His most recent cement sculptures, resembling mounds of petrified grey sausages, upheld or collapsed in various arrangements, are crammed into one gallery. Avoiding any evidence of  “the artist’s hand” in the creative process, these structures were drawn on a computer and then formed, like cement extrusions from a pasta machine.

‘Hive’, honeycomb ochre panels stretched over steel frameworks, dwarf you, its towering planes reminiscent of Serra. But at one end is an aperture, inviting one into the tunnel of the unknown. ‘Slug’ is a lurid purple yoni, finished to a metallic gloss. Resembling an exotic flower, it grows out of rough bark-like fibreglass coils.

‘Hive’ and ‘Slug’ reiterate Kapoor’s fascination with caves: Neanderthal man’s state of semi-sensory deprivation in caves forced him to use some supra-sense to discover his surroundings, within and without.
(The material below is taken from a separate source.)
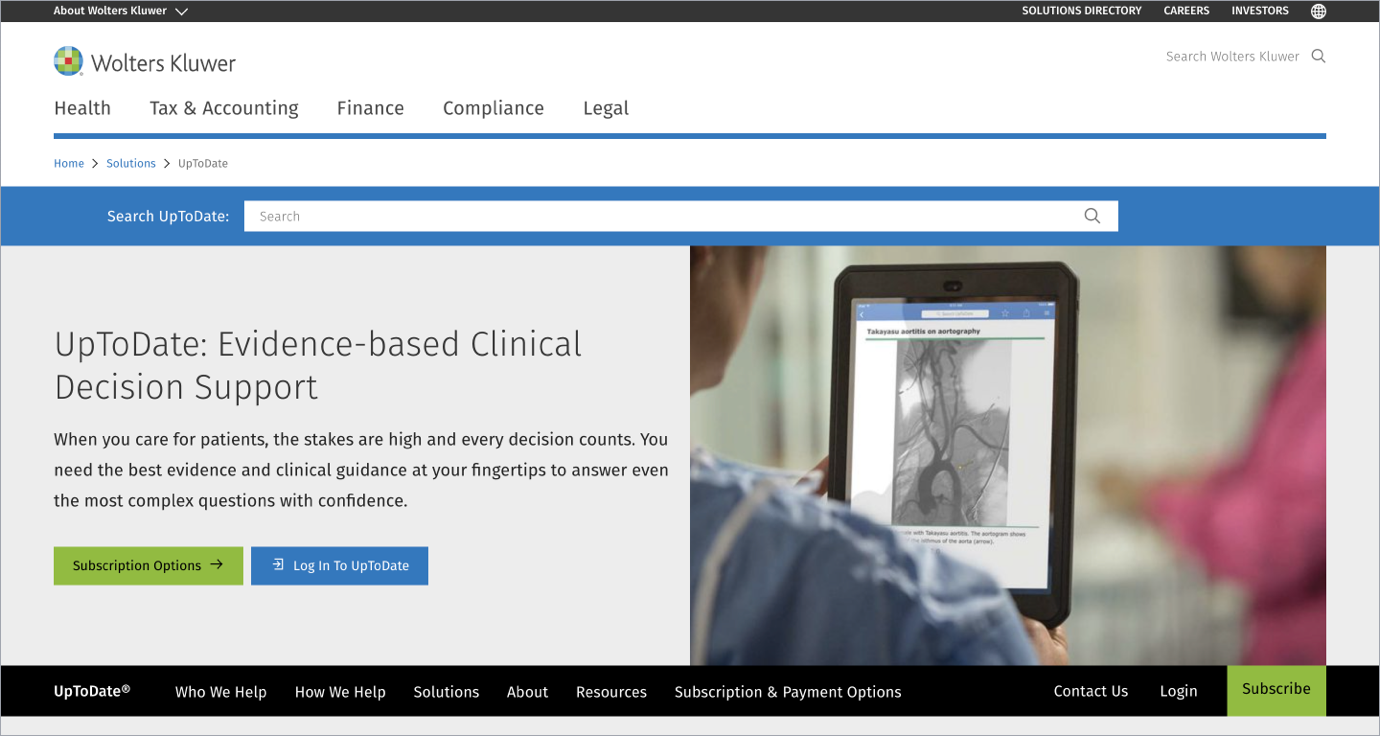Open the Legal navigation item
Screen dimensions: 1380x736
click(606, 108)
Kapoor’s concave sculptures prompt the same response in our crania, our “caverns measureless to man”. However, instead of sensory deprivation, his images flood that dark dome, so that we move beyond habitual perception, to grope undiscovered brain areas. Hyper-perceptions result in vague intimations of cosmological import, pinholes allowing glimpses of the “is-ness” of the beyond.

The great draws of the exhibition are ‘Shooting into the Corner’ and the stunning ‘Svayambh’. The former is more than a melodramatic demonstration of violent action painting. A cannon is fired every 20 minutes and a crowd gathers round expectantly.

As the canister of red wax is thrust into the breech, the clamp closed and the pressure switched on, there is a hush, similar to that which precedes a ritual of great significance. However, a 10-year-old boy waited for it with irreverent glee, wondering why this gaggle of grown ups, mobile cameras and videos at the ready, wanted to preserve the moment: After all, it’s what he and his mates do at their paint-ball games, fire each other with globs of paint! But even he was awed when, with a loud explosion, the 20 pound ball of wax hurled itself into the far corner at 50mph, spattering the walls and decorative stucco ceiling of the hallowed Royal Academy.

‘Svyambh’ is 30 tonnes of red wax in a 10 meter long block that inches along rails through five galleries. ‘Self generation’ is that feeling of coming into being, as it emerges through the doorway, taking the shape of its birth exit, with gouts of wax adhering to its surface like foetal matter. Having reached the end of the track, it reverses and goes back, repeating the process all day. Viewers are hypnotised by this imperceptible progress, waiting almost half an hour for it to emerge fully into a room.

Its relentless journey resonates with the Hindu creation myths: Brahma, God of sva, drawing creation into himself, its dissolution and regeneration, repeated in cycles. Though ‘Svayambh’ and the cannon firing have nothing in common but their material — the same coloured and textured wax — I could not help linking the two: As if the gooey masses slumped in the corner had somehow gathered themselves, coalescing into that huge slab that then glided, advancing and retreating inexorably.

One is also made intensely aware of the material’s historical association with sculpture: The wax of ciré perdu bronze casting rediscovered and established as a material in its own right.

Kapoor has no “message”, saying that it is up to the viewer to complete the circle he has half drawn. For me, the exhibition reverberated not only with deeper significances, but was also an exhilarating artistic experience.